Exercise requirements:
#1 Translate this sentence from the news article about Professor Lukman Thalib into Spanish: "A year later, Thalib said he was preparing to travel back to Australia when he was denied permission to do so."
#2 Repeat word for word the portion of the news article about Professor Lukman Thalib starting with "An Australian academic" and going on through "according to reports.".

Passage to read:
The professor and his son were released by authorities in Qatar after a five month imprisonment.
An Australian academic who was put on a terror watch list by Canberra and prevented from returning home said he felt “betrayed and abandoned” by the nation he had called home.
Professor Lukman Thalib said he spent five months in prison in Qatar with his son Ismail where he alleges he was subjected to torture, according to reports.
However, Thalib and his son were freed by Qatari authorities in 2020 before heading over to Turkey due to Covid-19 border controls in Australia at the time.
A year later, Thalib said he was preparing to travel back to Australia when he was denied permission to do so.
“When I was preparing to go home, I received a strange email from someone listed as ‘TEO-Applications’. I initially presumed it was spam but when I saw the Australian government’s logo, I google-searched what a TEO was because I had never heard of that before,” said Thalib.
“I felt shocked, perplexed and outraged,” he said.
“I could not stop feeling the double betrayal: one for allowing me to be severely tortured and then preventing me from seeking justice and healthcare,” he added.
The home minister of Australia has the authority to issue a temporary exclusion order, or TEO, against any citizen if the state has reasons to believe that the individual will take part in a terrorist attack or support a terrorist group.
Authorities can also extend the order if they continue to believe there is a real threat after the initial two years have passed.
Any Australian citizen put on a TEO needs authorisation from the home minister, who will then grant them a return permit in order to travel back to Australia.
“Upon my release, I was clearly told that I was assured by Australian consular officials that I was not charged with anything whatsoever. But I found out much later that despite this assurance, the minister of home affairs in Australia had issued a TEO against me,” he said.
Qatar ordeal
The professor helped establish the medical school at Qatar University while working in the department of public health at the institute. During the Covid-19 pandemic, he also provided advice to Qatar’s Scientific Research and Reference Taskforce.
However, on 27 July 2020, Thalib and his 24-year-old son Ismail, were suddenly arrested from their home in Doha by security forces, according to CAGE, which campaigns against unlawful imprisonments in terrorism related cases.
Qatar did not charge Thalib or his son, who trace their family roots to Sri Lanka, with any crime. However it is believed their detention has come at the request of US intelligence officials acting on information provided by Sri Lankan authorities.
The detention of the Australian nationals came three months before the US Treasury Department issued a statement alleging that Thalib’s other son, who lives in Melbourne – Ahmed Luqman Thalib – had been providing “financial or material support” to Al-Qaeda through his gemstone company which is based in the Australian capital.
However, authorities in Qatar freed Lukman and his son Ismail on 24 December 2020 after holding them both for five months.
Since then, Thalib’s family has received aid in their quest for justice from the UK-based advocacy group CAGE.
“The sudden and agonising event of being criminalised, tortured and held in solitary for five months in a secret black site has turned my life upside down,” Thalib told the Middle East Eye.
“And not long after my release, I suffered a massive heart attack and continue to this day to suffer from lasting damage to my health.”
Doha News has reached out to Qatar’s Government Communications Office but has not received a response at the time of publication.

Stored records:
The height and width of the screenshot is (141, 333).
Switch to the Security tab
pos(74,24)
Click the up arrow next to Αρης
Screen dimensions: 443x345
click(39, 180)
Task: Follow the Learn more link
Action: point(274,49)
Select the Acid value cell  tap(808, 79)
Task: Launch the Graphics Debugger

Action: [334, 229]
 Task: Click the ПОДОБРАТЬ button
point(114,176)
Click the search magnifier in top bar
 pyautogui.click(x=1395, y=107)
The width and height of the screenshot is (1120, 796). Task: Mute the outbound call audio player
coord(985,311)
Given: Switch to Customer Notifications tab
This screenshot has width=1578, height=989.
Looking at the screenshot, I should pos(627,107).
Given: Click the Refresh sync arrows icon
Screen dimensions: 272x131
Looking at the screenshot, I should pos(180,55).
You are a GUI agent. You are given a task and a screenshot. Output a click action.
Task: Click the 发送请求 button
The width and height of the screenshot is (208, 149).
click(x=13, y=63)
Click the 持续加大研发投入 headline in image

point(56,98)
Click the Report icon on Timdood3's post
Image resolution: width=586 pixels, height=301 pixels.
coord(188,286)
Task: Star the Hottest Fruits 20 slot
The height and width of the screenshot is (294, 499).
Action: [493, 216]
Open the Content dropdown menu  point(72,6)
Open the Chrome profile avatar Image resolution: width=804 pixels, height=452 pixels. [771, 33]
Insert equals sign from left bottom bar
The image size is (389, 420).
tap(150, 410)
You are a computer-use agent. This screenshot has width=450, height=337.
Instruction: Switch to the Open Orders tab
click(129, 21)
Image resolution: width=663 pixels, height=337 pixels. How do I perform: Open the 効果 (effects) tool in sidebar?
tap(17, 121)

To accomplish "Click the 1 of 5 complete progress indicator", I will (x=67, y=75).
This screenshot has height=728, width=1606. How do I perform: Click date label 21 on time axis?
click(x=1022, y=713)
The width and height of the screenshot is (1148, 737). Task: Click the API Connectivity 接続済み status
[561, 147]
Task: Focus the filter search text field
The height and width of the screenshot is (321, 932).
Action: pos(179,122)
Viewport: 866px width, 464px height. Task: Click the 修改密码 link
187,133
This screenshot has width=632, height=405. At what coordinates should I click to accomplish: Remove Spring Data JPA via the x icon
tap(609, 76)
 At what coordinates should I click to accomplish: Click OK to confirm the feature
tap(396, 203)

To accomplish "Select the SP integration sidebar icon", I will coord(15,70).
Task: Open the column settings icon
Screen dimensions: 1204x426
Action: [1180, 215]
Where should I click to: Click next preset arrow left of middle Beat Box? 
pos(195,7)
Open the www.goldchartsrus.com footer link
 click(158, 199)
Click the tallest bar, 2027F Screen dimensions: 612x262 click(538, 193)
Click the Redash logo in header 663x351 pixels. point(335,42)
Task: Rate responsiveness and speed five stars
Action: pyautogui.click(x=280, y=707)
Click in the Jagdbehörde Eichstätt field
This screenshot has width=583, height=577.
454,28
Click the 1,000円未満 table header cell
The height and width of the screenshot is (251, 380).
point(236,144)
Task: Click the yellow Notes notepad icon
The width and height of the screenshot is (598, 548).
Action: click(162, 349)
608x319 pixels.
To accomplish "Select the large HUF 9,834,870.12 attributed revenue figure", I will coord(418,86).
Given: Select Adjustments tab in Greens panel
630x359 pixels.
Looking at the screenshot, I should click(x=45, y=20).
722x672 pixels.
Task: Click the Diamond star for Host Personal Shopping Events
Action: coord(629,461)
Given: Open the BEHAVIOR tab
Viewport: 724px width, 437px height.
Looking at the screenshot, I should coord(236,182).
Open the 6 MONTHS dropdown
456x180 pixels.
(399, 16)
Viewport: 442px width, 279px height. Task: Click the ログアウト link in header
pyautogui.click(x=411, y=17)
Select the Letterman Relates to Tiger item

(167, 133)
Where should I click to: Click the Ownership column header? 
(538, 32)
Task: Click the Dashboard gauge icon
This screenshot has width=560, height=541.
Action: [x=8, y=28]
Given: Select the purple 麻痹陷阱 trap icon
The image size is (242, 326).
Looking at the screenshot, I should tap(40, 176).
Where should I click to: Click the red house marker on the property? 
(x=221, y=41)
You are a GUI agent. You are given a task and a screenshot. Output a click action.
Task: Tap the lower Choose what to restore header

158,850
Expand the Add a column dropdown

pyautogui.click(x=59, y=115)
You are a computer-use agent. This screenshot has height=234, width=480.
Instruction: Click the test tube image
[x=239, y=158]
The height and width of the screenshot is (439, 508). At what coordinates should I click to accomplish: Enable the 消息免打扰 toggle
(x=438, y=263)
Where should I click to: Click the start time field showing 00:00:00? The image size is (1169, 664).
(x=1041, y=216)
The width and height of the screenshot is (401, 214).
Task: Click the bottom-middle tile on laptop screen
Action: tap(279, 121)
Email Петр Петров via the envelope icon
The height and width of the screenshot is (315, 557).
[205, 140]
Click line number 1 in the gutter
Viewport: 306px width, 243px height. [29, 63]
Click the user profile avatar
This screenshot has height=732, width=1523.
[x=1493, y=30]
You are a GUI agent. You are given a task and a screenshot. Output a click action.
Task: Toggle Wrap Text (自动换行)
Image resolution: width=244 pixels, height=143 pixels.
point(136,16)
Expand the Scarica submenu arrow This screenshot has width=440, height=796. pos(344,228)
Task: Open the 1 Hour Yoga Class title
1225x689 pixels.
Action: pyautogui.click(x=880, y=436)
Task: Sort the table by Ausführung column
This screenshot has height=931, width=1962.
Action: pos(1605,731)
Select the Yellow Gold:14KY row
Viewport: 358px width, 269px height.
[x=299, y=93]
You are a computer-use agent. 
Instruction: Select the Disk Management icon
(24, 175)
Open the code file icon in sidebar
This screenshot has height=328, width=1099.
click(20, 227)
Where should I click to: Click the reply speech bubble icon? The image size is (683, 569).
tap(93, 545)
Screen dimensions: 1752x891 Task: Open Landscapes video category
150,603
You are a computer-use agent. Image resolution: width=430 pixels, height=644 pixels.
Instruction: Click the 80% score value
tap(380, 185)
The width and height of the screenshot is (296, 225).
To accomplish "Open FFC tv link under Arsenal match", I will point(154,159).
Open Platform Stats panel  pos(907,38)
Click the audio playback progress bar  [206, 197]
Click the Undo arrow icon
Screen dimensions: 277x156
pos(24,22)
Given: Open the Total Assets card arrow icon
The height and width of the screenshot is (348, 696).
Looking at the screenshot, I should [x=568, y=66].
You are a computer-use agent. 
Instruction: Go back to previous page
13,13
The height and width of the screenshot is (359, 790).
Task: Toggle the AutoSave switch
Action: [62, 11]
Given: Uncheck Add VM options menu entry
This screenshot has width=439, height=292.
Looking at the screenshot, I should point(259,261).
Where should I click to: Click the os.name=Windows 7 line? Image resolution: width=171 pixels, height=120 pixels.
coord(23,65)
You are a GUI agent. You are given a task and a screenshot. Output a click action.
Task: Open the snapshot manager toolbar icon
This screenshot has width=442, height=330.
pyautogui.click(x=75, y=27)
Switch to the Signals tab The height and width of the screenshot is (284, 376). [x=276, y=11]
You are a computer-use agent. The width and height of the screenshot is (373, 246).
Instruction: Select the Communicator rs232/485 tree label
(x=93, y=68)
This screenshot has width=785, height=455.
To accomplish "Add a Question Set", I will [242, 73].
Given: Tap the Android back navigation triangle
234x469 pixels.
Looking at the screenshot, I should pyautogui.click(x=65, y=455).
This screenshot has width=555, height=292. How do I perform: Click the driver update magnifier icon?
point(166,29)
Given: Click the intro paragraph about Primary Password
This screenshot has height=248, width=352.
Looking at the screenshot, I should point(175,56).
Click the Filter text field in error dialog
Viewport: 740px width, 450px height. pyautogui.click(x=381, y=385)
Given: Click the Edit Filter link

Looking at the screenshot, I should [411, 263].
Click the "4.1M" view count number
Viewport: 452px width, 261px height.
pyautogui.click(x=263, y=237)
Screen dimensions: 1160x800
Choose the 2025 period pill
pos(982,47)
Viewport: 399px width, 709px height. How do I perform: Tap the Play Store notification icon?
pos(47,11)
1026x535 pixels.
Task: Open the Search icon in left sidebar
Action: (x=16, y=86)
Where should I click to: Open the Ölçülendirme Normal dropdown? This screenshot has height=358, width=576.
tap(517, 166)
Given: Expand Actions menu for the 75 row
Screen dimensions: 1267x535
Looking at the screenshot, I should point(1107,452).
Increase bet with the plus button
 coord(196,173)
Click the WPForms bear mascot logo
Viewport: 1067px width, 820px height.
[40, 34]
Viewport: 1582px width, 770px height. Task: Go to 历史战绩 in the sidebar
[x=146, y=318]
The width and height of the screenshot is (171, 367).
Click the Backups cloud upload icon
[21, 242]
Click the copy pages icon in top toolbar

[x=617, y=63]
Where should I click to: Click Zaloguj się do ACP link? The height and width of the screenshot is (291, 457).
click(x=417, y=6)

Expected results:
#1 Un año después, Thalib dijo que se estaba preparando para regresar a Australia cuando se le negó el permiso para hacerlo.

#2
An Australian academic who was put on a terror watch list by Canberra and prevented from returning home said he felt “betrayed and abandoned” by the nation he had called home.
Professor Lukman Thalib said he spent five months in prison in Qatar with his son Ismail where he alleges he was subjected to torture, according to reports.